■ Items
----
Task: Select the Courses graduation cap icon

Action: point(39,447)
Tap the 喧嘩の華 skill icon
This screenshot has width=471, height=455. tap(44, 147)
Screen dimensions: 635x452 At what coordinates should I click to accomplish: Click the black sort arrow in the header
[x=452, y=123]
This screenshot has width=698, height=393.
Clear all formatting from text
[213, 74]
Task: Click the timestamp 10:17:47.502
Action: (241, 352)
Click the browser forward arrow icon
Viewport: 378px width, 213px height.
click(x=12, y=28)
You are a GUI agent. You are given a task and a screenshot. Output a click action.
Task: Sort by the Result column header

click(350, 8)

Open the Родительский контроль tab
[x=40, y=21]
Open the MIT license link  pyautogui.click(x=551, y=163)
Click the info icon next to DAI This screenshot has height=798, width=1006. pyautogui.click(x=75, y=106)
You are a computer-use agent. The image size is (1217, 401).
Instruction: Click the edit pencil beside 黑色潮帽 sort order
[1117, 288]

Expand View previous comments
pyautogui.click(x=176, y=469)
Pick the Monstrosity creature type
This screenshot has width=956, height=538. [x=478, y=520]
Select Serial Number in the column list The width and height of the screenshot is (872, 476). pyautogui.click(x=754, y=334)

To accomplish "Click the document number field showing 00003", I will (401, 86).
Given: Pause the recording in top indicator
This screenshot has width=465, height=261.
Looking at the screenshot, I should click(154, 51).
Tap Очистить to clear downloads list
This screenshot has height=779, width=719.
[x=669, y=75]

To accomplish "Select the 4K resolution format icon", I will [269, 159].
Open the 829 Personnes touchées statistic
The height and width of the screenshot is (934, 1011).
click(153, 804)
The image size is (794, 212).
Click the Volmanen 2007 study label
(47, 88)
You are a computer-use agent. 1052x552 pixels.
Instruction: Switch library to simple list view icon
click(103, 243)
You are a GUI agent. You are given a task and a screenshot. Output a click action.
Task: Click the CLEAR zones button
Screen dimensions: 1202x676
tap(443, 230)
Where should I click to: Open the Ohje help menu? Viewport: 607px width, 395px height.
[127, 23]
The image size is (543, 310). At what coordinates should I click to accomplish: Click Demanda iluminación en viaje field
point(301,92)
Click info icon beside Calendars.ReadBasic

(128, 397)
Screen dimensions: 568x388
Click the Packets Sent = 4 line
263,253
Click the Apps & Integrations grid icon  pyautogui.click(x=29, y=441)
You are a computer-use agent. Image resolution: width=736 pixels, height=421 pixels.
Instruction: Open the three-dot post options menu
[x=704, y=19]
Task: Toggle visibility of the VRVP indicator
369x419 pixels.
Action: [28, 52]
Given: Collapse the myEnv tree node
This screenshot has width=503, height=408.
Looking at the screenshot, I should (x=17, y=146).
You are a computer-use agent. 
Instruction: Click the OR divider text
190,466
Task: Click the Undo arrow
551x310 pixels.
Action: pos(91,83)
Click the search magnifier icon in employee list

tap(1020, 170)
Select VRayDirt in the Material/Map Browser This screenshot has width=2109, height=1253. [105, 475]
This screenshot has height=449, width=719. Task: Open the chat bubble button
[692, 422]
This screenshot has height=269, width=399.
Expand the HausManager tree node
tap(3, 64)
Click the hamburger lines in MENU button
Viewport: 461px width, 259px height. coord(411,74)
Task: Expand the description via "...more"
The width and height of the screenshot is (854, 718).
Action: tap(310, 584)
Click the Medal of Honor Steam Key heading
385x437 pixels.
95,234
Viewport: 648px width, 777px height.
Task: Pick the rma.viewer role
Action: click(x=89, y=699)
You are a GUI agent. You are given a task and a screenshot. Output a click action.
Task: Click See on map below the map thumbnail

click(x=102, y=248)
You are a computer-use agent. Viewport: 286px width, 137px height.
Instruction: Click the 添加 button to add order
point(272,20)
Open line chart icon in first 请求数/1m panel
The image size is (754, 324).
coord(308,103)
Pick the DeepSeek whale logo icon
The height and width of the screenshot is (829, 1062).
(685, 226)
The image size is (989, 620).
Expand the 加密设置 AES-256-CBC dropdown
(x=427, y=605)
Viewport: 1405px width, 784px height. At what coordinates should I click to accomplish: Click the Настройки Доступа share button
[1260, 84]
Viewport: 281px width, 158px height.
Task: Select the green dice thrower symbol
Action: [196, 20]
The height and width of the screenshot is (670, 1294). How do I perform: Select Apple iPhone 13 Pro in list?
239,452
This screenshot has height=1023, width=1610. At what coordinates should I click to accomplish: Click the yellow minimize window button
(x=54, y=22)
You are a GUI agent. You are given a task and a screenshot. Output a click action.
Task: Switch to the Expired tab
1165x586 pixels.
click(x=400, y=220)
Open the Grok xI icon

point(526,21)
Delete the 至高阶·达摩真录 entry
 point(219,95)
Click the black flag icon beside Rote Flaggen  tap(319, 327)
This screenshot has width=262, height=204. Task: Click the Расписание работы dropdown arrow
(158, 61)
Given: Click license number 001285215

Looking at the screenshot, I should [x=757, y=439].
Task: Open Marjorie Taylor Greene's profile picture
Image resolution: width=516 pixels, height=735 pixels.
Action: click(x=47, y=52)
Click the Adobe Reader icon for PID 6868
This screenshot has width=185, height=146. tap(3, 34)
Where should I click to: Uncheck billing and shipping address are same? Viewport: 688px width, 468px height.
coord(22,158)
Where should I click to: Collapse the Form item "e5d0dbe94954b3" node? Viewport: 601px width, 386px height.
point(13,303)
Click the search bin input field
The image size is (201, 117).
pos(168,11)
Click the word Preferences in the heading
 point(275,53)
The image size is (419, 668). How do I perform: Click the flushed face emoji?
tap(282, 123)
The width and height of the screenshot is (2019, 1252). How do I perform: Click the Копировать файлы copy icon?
----
■ The problem
Transcribe the data from the line with "Given: Click license number 001285215" to the line with "coord(22,158)", both included, reproducing each line without any change.

■ Solved exercise
Given: Click license number 001285215

Looking at the screenshot, I should [x=757, y=439].
Task: Open Marjorie Taylor Greene's profile picture
Image resolution: width=516 pixels, height=735 pixels.
Action: click(x=47, y=52)
Click the Adobe Reader icon for PID 6868
This screenshot has width=185, height=146. tap(3, 34)
Where should I click to: Uncheck billing and shipping address are same? Viewport: 688px width, 468px height.
coord(22,158)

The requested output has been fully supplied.